PROBLEM SET:
**1)** Decide whether each statement agrees with the tattoo shading article. Answer yes or no for each, and quote the words of the article that decide it.
(a) Black work should be done before any color is added.
(b) Watching videos is enough to become good at shading.
(c) Shading can be used to hide errors.
**2)** Write out every line of the entries that follow the tattoo shading article, requests included. Multiply each coordinate in the answers by 1.75 and round to whole numbers, with halves rounded up, and leave the pictures out.

— start SOURCE PASSAGE —

Tattoo Shading Techniques and Tips

  • Written By Dan Hunter on November 10, 2020
    Last Updated: November 10, 2020

Whether you’re a seasoned tattoo artist or a beginner, learning to shade can improve your tattooing technique and make the body art you provide to your customers unique. It is a skill that not every tattoo artist knows how to do correctly and well. 

While you cannot expect to turn pro as a tattoo shader overnight, learning about shading and how it works can pique your interest and help you decide whether to pursue this skill and make it part of your tattooing repertoire. 

We walk you through the reasons you may want to learn and use shading methods, and how to use and apply them.


Overview

Shading is art. Classroom, book-learning, or watching videos will not give you the confidence or experience you need to become good at the technique. Actual hands-on will. 

Shading is also a skill you acquire. It requires experience and practice. In fact, your peers may judge your work solely on how well you shade. 

When you master your shading skill, it allows you to be more creative, and it helps make your art distinctive. You can also use the technique to hide errors and perform cover-ups.

Some Basic Insights

Shading works for various reasons. Check out these essential tips before you start practicing. 

  • Outline first, then add shading. You must do all black work first before adding any color. The spectrum of tattooing runs from dark to light. Black, then the darkest color, then the lightest color last. If you do not do it this way, dark colors combine with the light colors in the pores the machine has made previously, and an ugly mess results. Remember: do all the black work first, then when the outline is done, the shading follows.

— end SOURCE PASSAGE —
— start GIVEN INFORMATION —

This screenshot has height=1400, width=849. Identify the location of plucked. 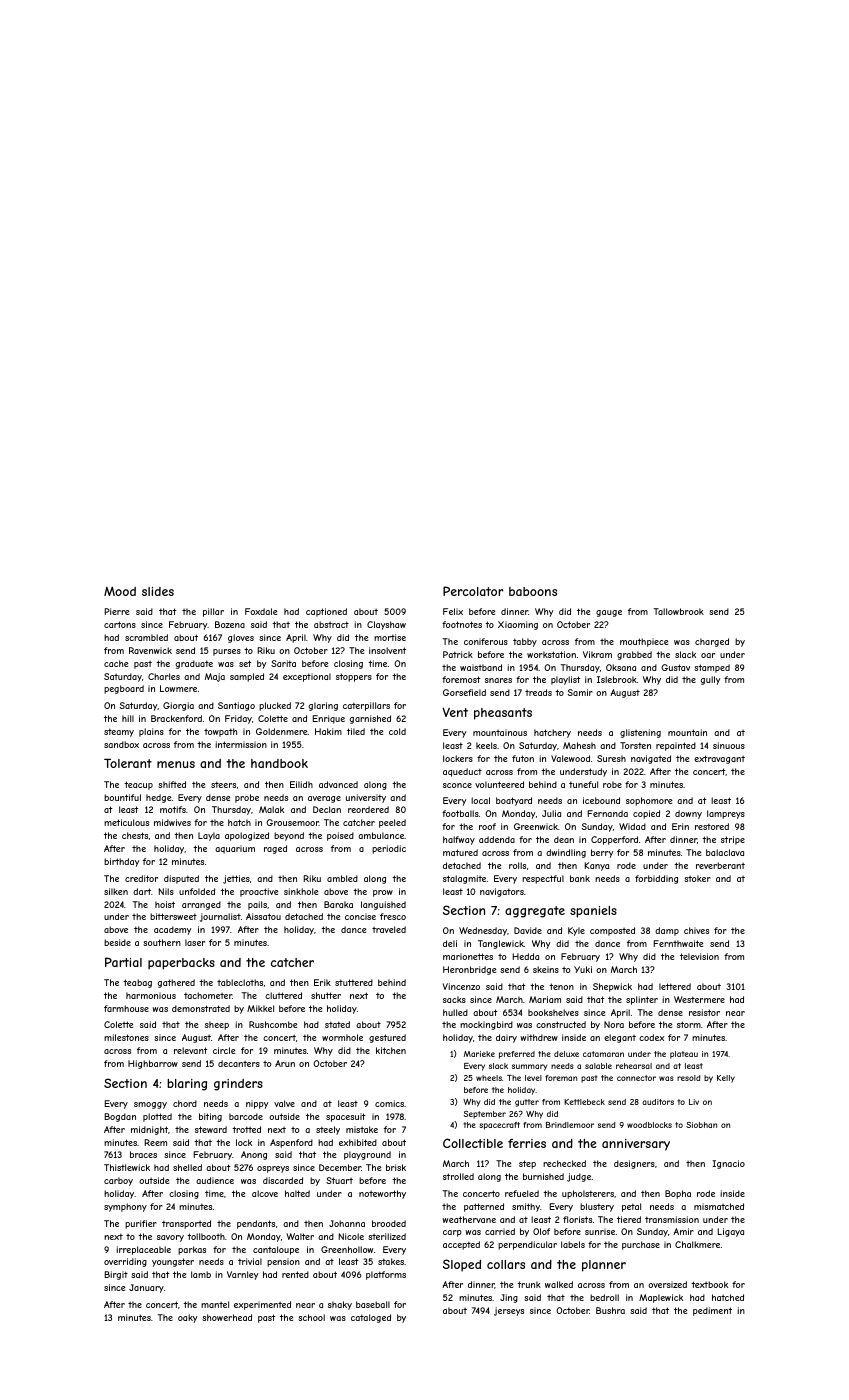
(275, 706).
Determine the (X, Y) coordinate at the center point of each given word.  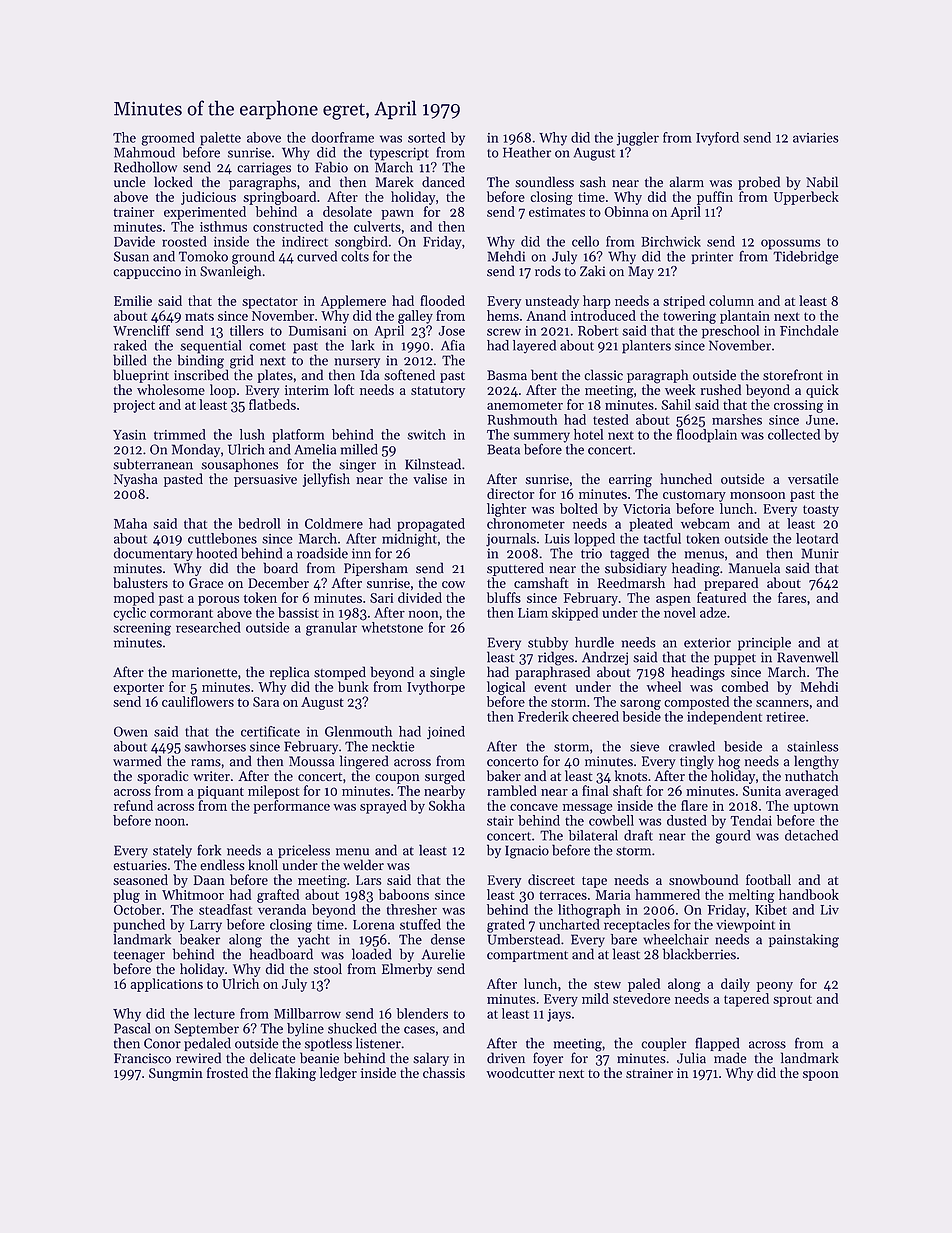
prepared (731, 584)
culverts (377, 226)
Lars (368, 880)
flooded (442, 300)
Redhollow (145, 167)
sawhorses (215, 746)
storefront (793, 375)
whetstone (392, 627)
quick (822, 391)
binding (201, 361)
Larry (206, 926)
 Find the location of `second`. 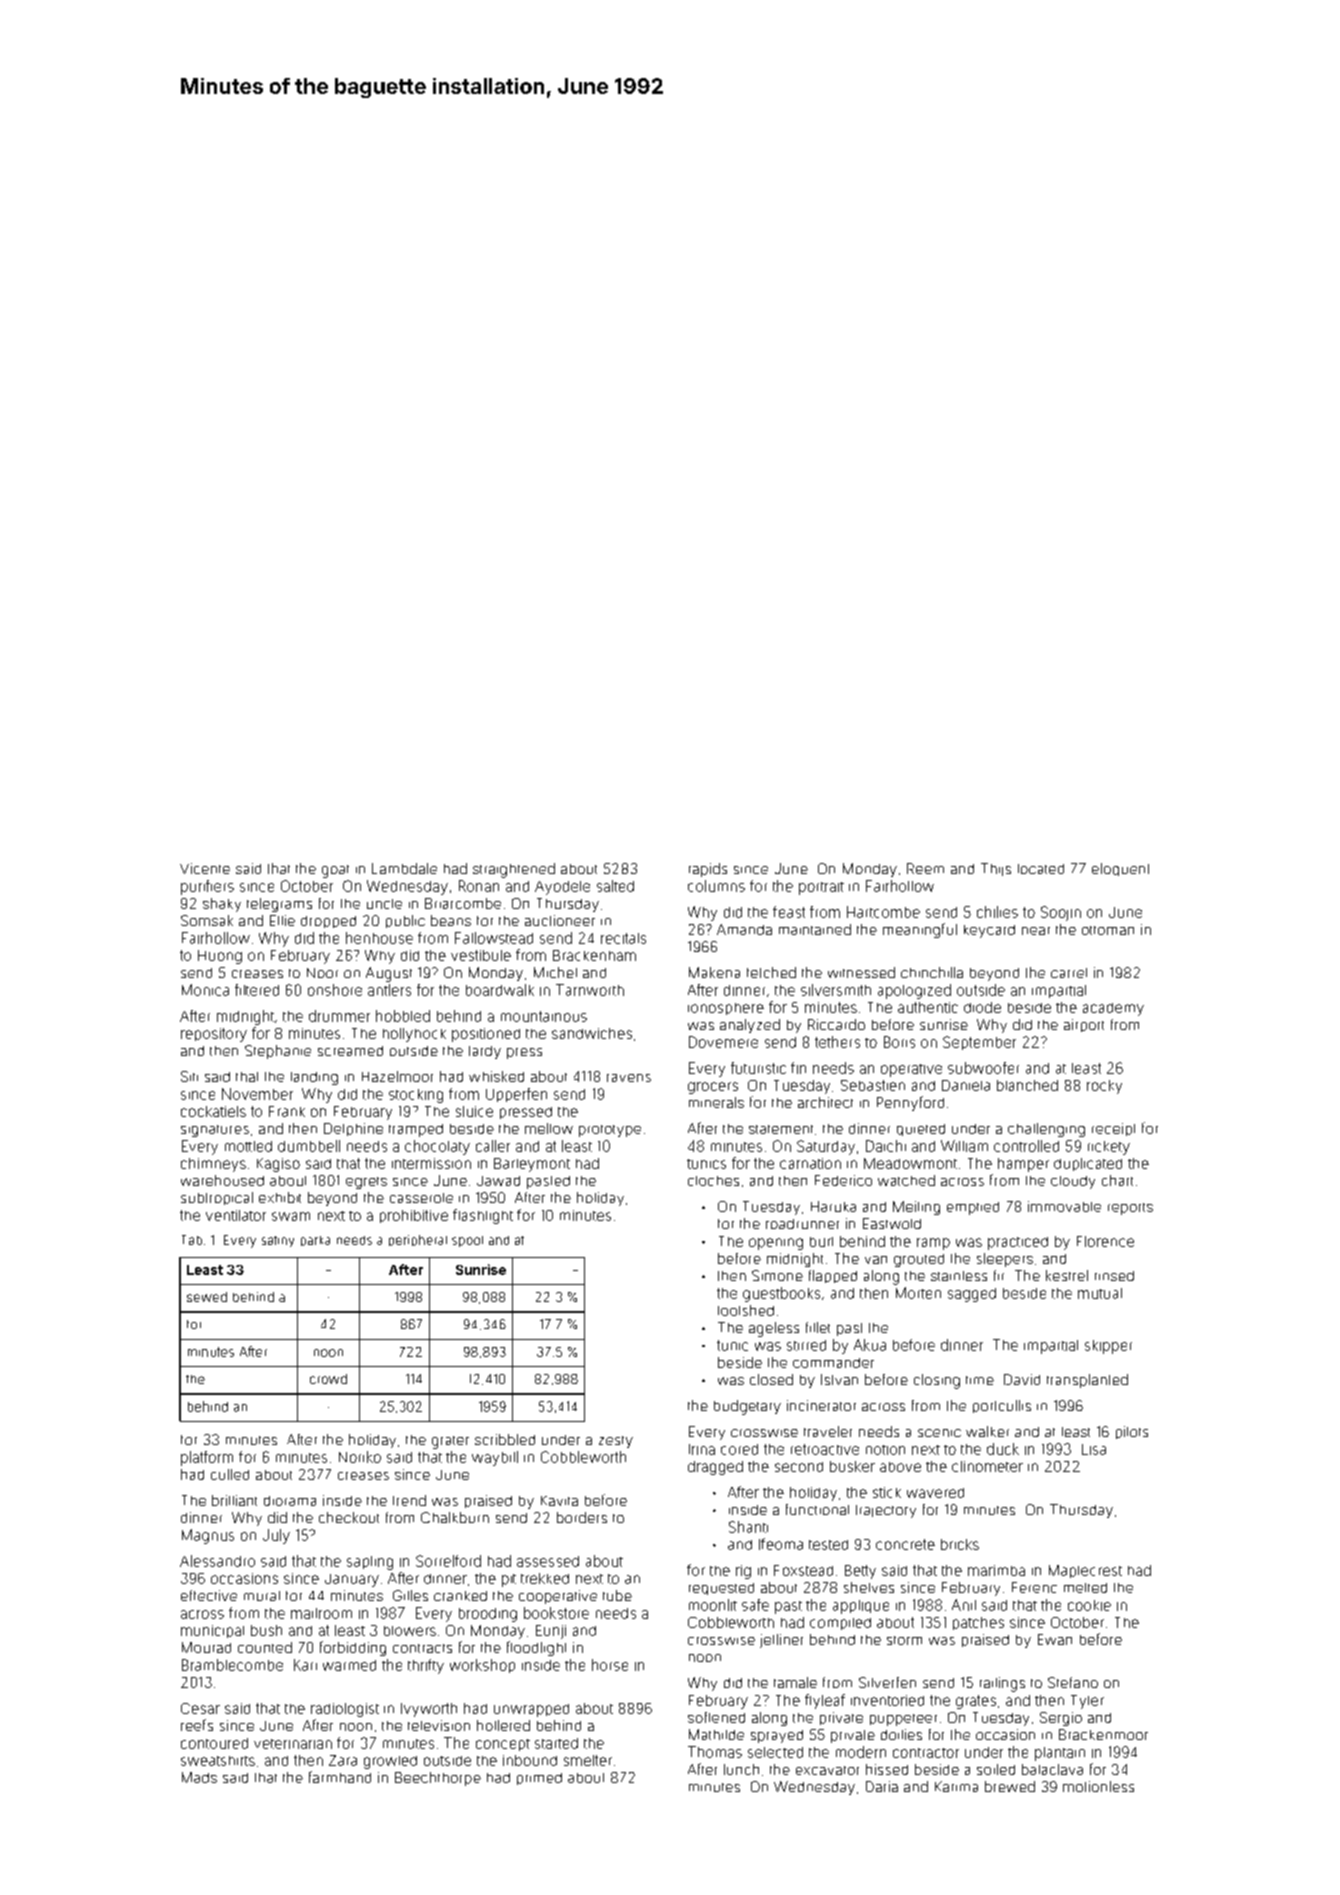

— end GIVEN INFORMATION —

EXPECTED RESPONSES:
**1)**
(a) Yes: "You must do all black work first before adding any color."
(b) No: "Classroom, book-learning, or watching videos will not give you the confidence or experience you need to become good at the technique."
(c) Yes: "You can also use the technique to hide errors and perform cover-ups."

**2)**
This screenshot has height=1400, width=849. Identify the location of plucked. 
(481, 1236).
Determine the (X, Y) coordinate at the center point of each given word.  
prepared (1279, 1022)
culverts (660, 396)
Lars (644, 1540)
flooded (774, 525)
Redhollow (254, 292)
sawhorses (376, 1306)
storefront (1388, 656)
whetstone (686, 1097)
quick (1439, 684)
binding (352, 632)
Larry (361, 1621)
 Find the location of `second`. 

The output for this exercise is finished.